Language quiz

Here’s a multilingual ingredients list from a packet of dried pineapples I bought while in the Czech Republic. How of the languages on it can you recognise?

Multilingual ingredients list from a packet of dried pineapples

As we haven’t had any language quizzes for a while, I thought it was time for one. Also, I’m off to London this evening for a class in Irish Songs and Singing at the Hammersmith Irish Centre, so don’t really have time to write a longer post. I’ll be going to the class every Tuesday for the next 10 weeks and am really looking forward to it.

FacebookTwitterGoogle+Share
This entry was posted in Language.

13 Responses to Language quiz

  1. goofy says:

    Czech, Croatian, Polish, Romanian, Slovak, Bulgarian?

  2. Polly says:

    1
    2
    3
    4 Romanian, most likely.
    5
    6 – It’s not russian (too many hard signs), so it must be Bulgarian. Plus, it says “Bulgaria.” :)

    I can’t tell the difference between non-Russian slavic languages!

    Despite the expectation, I don’t think there’s any Hungarian since all the non-ingredient words are related and (mostly) slavic.

    Cyrillic is a lot easier to read than funkified Latin.

    I see that I’m not the only one who studies food labels for language content.

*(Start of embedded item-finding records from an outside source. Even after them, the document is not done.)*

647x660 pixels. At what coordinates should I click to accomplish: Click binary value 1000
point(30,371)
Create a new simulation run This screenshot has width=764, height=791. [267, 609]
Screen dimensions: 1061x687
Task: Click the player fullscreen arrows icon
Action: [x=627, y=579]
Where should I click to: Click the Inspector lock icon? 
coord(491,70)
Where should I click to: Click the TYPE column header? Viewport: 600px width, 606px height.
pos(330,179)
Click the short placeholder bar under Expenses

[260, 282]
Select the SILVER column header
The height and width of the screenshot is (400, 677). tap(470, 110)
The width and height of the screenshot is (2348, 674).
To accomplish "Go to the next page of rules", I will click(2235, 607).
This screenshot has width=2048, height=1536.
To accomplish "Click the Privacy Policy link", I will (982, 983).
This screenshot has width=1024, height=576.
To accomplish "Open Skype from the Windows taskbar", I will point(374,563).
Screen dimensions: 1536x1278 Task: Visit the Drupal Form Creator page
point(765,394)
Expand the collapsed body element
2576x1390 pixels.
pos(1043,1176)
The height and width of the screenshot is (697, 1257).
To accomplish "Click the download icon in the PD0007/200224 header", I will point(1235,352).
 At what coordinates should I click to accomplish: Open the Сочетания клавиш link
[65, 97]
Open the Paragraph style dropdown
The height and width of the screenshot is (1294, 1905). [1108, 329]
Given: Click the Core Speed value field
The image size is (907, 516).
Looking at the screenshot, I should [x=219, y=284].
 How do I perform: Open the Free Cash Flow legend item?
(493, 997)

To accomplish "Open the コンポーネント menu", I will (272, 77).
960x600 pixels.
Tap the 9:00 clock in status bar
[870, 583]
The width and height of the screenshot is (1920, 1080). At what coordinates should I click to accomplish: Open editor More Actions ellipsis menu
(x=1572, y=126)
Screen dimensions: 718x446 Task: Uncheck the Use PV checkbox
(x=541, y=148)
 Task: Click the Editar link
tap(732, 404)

I get most of my Arabic and Greek reading practice from near eastern grocery stores.

  3. Daydreamer says:

    I’d go with goofy. Since #1 and #5 are almost identical, they must be Czech and Slovak – or vice versa.

  4. suchosch says:

    #1 is Czech, #5 is Slovak. but it’s not fair from me, because i’m native Czech :)

  5. Halabund says:

    Simon, you should have censored the address of the distributors. It is too easy if you can read Zagreb, Bucuresti, Sofia …

  6. Ben says:

    1 is Czech or Slovak, nobody else has ň. If suchosch says Czech, I’m going to assume Czech

    2 is Croatian (it actually says “Hrvatska” on it)

    3 is Polish (it has ł)

    4 is Romanian (it has ă, plus it says “România” for the importer. One would assume a Romanian importer would be importing into Romania)

    5 is Czech or Slovak for the same reason as 1. Again, I’ll believe suchosch on this one. Slovak.

    6 is Bulgarian, on account of the ъ in vowel positions.

  7. Ben says:

    By the way, are these dried pineapple bits?

  8. Chibi says:

    Well, everyone else has guessed all the answers already, so I’ll say something that’s kind of random but still pertains to the OP…

    I may be weird, but I enjoy these labels that have multiple languages on them (and am upset that we don’t have them in the US…). I bought a bottle of water in Kreuzberg (a district of Berlin that has a large Muslim population), and the label has the ingredients and stuff in an interesting mix of languages (in this order): Turkish, English, German, Danish, Dutch, Arabic. I also have a bag of chips with German, English, Portuguese, Czech, Greek, Polish, Hungarian and Romanian.

    I suppose I’m just not used to labels only having English (and maybe Spanish)…

  9. Jonathan K says:

    Slovak (Czech d’s don’t have any forms with diacritics)
    Croatian
    Polish
    Romanian
    Czech
    Bulgarian

  10. Chibi says:

    @Jonathan K: yes, but Slovak doesn’t have any u-rings (see the third+fourth words of the second line in the first language) or r-haceks. I don’t think any of the d’s have diacritics, it could just be the quality of the image.

  11. Ben says:

    Actually, if you buy any auto parts, they’ve almost always got English, Spanish, and French, at least (in the US, that is)

  12. prase says:

    @Jonathan K: Czech d’s obviously have form with diacritics (háček): Ď ď. However there are not present on the image.

  13. Simon says:

    The languages are: 1. Czech, 2. Croatian, 3. Polish, 4. Romanian, 5. Slovak, 6. Bulgarian. goofy got it right.